**What you have to do**
Please copy, word for word, the records between the lines holding "Frequently Asked Questions (170, 2072)" and "Download (73, 337)", inclusive.

Stored entries:
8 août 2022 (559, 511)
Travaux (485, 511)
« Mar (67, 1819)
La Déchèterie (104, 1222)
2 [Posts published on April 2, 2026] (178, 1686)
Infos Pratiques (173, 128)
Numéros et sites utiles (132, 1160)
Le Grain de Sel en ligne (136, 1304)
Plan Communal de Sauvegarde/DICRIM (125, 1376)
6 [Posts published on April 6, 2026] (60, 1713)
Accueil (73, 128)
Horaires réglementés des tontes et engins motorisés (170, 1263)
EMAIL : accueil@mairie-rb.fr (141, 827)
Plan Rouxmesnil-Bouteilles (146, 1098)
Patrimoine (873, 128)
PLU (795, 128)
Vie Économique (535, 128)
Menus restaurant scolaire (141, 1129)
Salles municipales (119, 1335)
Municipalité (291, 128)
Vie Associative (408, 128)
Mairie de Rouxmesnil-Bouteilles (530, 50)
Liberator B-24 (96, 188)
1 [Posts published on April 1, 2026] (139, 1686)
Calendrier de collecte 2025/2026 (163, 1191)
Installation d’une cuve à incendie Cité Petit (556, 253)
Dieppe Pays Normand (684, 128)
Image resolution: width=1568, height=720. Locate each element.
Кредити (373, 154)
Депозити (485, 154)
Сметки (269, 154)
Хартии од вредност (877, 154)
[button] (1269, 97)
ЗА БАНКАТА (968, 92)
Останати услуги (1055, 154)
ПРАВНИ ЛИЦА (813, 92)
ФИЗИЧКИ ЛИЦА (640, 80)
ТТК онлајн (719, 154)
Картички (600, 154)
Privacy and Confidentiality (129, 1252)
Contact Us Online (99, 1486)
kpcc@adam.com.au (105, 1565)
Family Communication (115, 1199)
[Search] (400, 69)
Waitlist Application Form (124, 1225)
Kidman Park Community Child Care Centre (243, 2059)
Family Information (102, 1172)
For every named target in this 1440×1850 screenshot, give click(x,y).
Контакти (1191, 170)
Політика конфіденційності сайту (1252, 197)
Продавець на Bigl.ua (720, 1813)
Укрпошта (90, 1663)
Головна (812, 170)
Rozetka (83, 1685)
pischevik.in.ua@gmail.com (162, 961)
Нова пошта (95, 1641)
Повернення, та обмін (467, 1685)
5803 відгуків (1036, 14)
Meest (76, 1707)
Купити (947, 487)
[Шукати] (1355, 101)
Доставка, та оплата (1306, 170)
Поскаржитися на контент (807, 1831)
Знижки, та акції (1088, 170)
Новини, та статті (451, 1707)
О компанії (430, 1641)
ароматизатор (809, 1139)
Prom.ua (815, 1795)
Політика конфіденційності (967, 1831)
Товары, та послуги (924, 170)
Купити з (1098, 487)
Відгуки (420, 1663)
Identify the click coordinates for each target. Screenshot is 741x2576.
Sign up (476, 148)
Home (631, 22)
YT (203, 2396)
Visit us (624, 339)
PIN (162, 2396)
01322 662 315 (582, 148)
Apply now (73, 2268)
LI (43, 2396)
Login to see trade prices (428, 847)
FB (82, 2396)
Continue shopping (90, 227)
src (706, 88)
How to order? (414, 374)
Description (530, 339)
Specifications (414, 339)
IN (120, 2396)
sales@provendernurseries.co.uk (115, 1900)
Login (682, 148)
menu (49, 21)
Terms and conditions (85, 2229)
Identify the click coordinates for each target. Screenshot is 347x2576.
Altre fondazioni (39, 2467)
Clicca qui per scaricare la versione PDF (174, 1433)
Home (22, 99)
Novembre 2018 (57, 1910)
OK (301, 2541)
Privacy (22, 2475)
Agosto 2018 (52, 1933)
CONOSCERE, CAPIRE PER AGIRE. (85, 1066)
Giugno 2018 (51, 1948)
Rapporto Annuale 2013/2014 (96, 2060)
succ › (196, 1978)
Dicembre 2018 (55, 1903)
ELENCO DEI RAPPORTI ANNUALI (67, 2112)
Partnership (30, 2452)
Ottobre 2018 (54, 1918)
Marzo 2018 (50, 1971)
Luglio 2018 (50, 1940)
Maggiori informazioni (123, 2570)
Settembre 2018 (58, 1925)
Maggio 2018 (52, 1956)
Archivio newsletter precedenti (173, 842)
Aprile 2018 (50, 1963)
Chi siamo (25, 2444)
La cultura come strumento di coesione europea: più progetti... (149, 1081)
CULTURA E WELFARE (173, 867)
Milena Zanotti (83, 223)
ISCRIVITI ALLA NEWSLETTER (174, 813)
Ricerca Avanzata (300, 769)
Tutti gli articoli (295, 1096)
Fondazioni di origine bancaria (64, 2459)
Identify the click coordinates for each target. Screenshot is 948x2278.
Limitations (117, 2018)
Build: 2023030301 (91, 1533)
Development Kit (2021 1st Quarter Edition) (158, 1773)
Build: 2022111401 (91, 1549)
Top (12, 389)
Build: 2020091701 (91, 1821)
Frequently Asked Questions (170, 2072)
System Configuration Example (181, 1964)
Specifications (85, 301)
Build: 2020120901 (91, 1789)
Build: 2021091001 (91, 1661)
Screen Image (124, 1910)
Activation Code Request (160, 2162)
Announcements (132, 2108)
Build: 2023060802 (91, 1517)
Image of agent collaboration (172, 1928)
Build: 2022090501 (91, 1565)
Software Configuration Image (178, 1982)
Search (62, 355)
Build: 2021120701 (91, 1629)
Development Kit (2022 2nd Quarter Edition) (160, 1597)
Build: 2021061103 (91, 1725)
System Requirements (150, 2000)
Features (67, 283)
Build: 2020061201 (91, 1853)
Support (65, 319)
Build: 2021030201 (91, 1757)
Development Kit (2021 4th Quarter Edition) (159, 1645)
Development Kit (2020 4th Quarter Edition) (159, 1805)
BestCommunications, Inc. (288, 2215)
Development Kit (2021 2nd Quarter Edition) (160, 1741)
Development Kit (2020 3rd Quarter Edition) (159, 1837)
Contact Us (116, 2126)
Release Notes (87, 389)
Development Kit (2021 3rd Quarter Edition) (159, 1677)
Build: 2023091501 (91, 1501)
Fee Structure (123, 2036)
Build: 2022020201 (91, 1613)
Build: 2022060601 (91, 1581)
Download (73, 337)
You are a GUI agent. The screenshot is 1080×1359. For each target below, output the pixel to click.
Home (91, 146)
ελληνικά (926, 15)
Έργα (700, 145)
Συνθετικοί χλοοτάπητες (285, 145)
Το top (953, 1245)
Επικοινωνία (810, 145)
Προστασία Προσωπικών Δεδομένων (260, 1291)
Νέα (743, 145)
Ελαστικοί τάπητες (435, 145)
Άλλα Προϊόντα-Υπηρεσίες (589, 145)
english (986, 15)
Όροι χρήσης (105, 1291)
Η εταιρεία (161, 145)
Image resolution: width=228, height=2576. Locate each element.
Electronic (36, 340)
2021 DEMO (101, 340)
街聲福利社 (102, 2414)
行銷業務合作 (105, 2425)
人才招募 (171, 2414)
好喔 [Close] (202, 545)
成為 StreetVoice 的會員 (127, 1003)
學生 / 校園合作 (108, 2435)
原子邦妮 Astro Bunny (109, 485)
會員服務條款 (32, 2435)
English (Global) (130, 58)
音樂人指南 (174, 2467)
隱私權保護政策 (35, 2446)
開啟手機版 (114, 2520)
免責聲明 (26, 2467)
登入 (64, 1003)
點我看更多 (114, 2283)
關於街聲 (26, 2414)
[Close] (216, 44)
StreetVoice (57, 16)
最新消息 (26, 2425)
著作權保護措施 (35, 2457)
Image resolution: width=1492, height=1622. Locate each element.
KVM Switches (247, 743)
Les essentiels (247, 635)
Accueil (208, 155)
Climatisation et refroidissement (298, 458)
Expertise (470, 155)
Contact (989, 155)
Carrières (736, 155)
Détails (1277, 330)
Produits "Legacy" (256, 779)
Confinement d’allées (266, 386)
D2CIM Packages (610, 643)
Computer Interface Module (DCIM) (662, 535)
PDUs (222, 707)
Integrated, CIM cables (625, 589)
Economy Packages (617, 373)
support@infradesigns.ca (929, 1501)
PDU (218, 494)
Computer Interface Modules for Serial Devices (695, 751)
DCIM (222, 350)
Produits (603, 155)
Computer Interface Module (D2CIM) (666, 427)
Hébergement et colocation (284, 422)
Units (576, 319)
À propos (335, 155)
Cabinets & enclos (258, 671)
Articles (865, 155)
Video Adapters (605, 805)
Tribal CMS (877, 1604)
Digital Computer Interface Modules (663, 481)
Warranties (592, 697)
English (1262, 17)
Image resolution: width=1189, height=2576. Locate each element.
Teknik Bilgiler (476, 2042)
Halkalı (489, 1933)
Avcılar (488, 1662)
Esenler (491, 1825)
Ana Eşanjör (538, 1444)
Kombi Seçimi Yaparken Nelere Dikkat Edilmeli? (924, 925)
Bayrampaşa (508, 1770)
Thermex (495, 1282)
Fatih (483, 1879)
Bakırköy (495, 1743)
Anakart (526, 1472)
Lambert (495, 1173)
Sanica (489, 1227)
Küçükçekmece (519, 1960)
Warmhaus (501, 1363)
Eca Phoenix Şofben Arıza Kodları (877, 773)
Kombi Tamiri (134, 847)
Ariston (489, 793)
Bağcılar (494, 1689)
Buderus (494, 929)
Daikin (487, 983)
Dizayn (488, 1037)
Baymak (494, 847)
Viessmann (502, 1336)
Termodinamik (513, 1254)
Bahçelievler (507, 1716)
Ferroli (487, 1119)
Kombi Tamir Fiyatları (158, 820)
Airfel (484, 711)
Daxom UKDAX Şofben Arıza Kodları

**Finished exercise**
Frequently Asked Questions (170, 2072)
System Configuration Example (181, 1964)
Specifications (85, 301)
Build: 2020120901 (91, 1789)
Build: 2021091001 (91, 1661)
Screen Image (124, 1910)
Activation Code Request (160, 2162)
Announcements (132, 2108)
Build: 2023060802 (91, 1517)
Image of agent collaboration (172, 1928)
Build: 2022090501 (91, 1565)
Software Configuration Image (178, 1982)
Search (62, 355)
Build: 2021120701 (91, 1629)
Development Kit (2022 2nd Quarter Edition) (160, 1597)
Build: 2021061103 (91, 1725)
System Requirements (150, 2000)
Features (67, 283)
Build: 2020061201 (91, 1853)
Support (65, 319)
Build: 2021030201 (91, 1757)
Development Kit (2021 4th Quarter Edition) (159, 1645)
Development Kit (2020 4th Quarter Edition) (159, 1805)
BestCommunications, Inc. (288, 2215)
Development Kit (2021 2nd Quarter Edition) (160, 1741)
Development Kit (2020 3rd Quarter Edition) (159, 1837)
Contact Us (116, 2126)
Release Notes (87, 389)
Development Kit (2021 3rd Quarter Edition) (159, 1677)
Build: 2023091501 (91, 1501)
Fee Structure (123, 2036)
Build: 2022020201 (91, 1613)
Build: 2022060601 (91, 1581)
Download (73, 337)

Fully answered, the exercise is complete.